PROBLEMS TO WORK ON:
[a] Answer these questions from the Commonwealth Court article, one per line:
(i) In what year was the Pennsylvania Commonwealth Court established?
(ii) On what date did the court dismiss Keystone ReLeaf, LLC v. Pennsylvania Department of Health, et al.?
(iii) Until what date will the DOH accept applications for Clinical Registrant licenses?
[b] The Commonwealth Court article names several kinds of matters the court hears as an appellate court. List all of them.
[c] Extend the Commonwealth Court article beyond its final sentence.

═══ EXTRACT TO READ ═══

Authored By: William F. McDevitt, Esq.
The Pennsylvania Commonwealth Court was established in 1968 to hear cases involving state and local governments and state agencies. It possesses original jurisdiction for cases filed against the Commonwealth of Pennsylvania and may hear cases filed by the Commonwealth. It also acts as an appellate court with respect to a wide variety of matters, including cases to which the Commonwealth (or a local subdivision thereof) is a party, appeals of decisions by Commonwealth agencies, cases involving the operation of nonprofit companies and election disputes.
Cases challenging Pennsylvania’s Medical Marijuana Act (MMA) and associated (temporary) regulations fall within the purview of the Commonwealth Court. Although the MMA was passed in May 2016, and Phase I grower/processor and dispensary licenses were issued in June 2017, in April 2018 the Commonwealth Court issued its first MMA-related ruling and received filings in a second case.
On April 20, 2018, the Commonwealth Court dismissed the case of Keystone ReLeaf, LLC v. Pennsylvania Department of Health, et al., 399 M.D. 2017. The claimant argued that the Department of Health (DOH) acted inconsistently and arbitrarily when awarding licenses for growing, processing and dispensing cannabis and further alleged the DOH’s violated its own regulations, Pennsylvania’s Right to Know Law and due process protections. The claimant requested the rescission of all DOH-issued cannabis permits. The Commonwealth Court held that the DOH had not been afforded an appropriate opportunity to hear the claimant’s administrative appeals, which are still pending before the DOH, and the case could not yet be heard. This decision relieves some of the pressure on current licenses holders, who had faced the possibility of losing their current investments of time and capital.
On April 10, 2018, a number of license holders, including four “dual-licenses” entities holding both grower/processor and dispensary licenses, filed suit in the Commonwealth Court against the Acting Secretary of the DOH based on the “Chapter 20” temporary regulations governing “Clinical Registrants.” Under Chapter 20, entities holding Clinical Registrant licenses may grow, process and dispense cannabis, as part of clinical trials administered by a qualifying Pennsylvania medical school and as a commercial concern. Clinical Registrants can operate twice as many dispensaries as “standard” licensees. No Clinical Registrant licenses have been granted, but applications will be made available on May 24, 2018, and accepted by the DOH until July 12, 2018.

═══ DATA TO EXAMINE ═══

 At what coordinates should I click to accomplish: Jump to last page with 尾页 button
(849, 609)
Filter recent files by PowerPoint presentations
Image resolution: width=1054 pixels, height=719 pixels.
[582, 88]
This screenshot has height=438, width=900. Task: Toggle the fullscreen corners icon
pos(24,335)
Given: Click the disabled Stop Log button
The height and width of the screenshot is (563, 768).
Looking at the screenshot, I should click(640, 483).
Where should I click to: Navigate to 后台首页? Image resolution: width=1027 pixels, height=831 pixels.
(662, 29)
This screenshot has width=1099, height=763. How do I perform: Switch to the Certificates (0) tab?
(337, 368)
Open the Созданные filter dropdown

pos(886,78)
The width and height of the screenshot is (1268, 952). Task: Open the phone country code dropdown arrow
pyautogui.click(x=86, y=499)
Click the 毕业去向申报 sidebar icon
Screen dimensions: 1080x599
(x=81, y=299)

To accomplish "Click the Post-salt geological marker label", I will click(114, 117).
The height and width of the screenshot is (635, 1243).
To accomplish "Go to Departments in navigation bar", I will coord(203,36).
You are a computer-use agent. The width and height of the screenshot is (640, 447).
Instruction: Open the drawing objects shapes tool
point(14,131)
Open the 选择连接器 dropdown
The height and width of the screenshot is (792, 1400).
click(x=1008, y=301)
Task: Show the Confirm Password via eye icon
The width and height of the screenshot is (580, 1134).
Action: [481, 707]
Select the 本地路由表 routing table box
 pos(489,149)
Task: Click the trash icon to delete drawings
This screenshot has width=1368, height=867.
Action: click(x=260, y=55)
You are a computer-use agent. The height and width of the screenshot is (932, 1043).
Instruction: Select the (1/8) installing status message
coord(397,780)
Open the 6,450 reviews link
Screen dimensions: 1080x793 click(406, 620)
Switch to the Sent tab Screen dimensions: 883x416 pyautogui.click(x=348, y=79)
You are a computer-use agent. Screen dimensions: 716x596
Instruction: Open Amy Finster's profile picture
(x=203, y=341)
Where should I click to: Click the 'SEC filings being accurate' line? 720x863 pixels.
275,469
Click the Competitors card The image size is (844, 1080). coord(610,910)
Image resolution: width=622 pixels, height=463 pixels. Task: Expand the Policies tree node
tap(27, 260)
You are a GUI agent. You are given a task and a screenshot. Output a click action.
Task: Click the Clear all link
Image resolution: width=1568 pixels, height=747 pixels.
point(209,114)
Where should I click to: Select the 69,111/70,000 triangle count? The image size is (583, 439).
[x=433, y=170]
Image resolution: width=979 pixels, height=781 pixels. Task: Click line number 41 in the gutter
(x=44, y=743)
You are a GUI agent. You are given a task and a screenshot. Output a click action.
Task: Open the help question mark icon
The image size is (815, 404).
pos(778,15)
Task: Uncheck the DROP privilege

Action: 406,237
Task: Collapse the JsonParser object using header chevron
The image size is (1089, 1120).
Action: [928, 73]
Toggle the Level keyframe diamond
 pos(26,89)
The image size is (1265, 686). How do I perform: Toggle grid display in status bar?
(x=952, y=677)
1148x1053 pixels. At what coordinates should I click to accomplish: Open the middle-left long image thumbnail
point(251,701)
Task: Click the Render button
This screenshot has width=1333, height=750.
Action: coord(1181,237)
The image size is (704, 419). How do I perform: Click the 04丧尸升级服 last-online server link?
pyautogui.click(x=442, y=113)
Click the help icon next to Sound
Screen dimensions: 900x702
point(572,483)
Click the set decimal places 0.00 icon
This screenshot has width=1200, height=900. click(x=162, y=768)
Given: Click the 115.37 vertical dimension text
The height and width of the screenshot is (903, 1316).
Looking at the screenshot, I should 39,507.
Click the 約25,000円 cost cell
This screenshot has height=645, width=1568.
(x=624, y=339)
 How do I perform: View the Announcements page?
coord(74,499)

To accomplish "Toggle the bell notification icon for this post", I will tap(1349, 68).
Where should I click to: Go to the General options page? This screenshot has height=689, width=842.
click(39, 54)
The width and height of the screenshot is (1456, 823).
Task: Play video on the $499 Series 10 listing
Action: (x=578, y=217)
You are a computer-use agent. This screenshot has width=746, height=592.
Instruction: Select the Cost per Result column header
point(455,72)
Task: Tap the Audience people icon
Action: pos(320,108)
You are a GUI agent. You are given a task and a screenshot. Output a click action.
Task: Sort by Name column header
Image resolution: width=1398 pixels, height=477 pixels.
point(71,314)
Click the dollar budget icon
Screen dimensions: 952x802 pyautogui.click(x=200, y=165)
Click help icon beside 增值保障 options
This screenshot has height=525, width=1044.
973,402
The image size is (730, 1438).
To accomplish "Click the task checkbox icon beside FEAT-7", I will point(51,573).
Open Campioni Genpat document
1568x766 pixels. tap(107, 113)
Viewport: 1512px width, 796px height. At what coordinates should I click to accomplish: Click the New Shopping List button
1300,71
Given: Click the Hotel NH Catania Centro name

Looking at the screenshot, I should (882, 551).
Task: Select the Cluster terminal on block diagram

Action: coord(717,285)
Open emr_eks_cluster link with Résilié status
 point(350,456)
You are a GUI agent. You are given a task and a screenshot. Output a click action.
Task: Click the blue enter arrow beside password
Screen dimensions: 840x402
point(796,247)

═══

RESPONSES IN ORDER:
[a]
(i) 1968
(ii) April 20, 2018
(iii) July 12, 2018

[b]
- Cases to which the Commonwealth (or a local subdivision thereof) is a party
- Appeals of decisions by Commonwealth agencies
- Cases involving the operation of nonprofit companies
- Election disputes

[c]
In AES Compassionate Care, LLC v. Rachel L. Levine, 233 MD 2018, the claimants argue that the Chapter 20 regulations go beyond the original intent of the MMA and prior proposed regulations that were meant to facilitate medical research. It is argued that Clinical Registrants should be limited to entities that separately obtain grower/processor and dispensary licenses and should not be awarded in the form of a single, separate “super-license.” Allowing “super-licensees” to both conduct clinical studies and compete commercially will allegedly dilute the value of all current licenses.
To use a Parker Brothers analogy, claimants assert that you can’t build a hotel (Clinical Registrant facility) until you purchase both Boardwalk (grower/license license) and Park Place (dispensary license). Claimants seek to block the award of any Clinical Registrant licensees.
In response to this suit, several qualifying medical schools along with corporations with which they have entered into contracts jointly filed an amicus curiae (friend of court) brief arguing that they have independently vetted and contracted with entities that they believe possess sufficient, and superior, means of producing and distributing cannabis consistent with the best practices of clinical research. These medical schools support the awarding of Clinical Registrant licenses to companies other than those presently licensed.
It remains to be seen whether the Commonwealth Court will entertain this case prior to the award of Clinical Registrant licenses or any administrative challenges filed with DOH. If Clinical Registrant licenses are issued, those groups will face some uncertainty in their status until the case is resolved.
About the Author
William F. McDevitt is a partner in the Philadelphia office of national law firm Wilson Elser, where he is a member of the firm’s Cannabis Law practice. He can be reached at firstname.lastname@example.org.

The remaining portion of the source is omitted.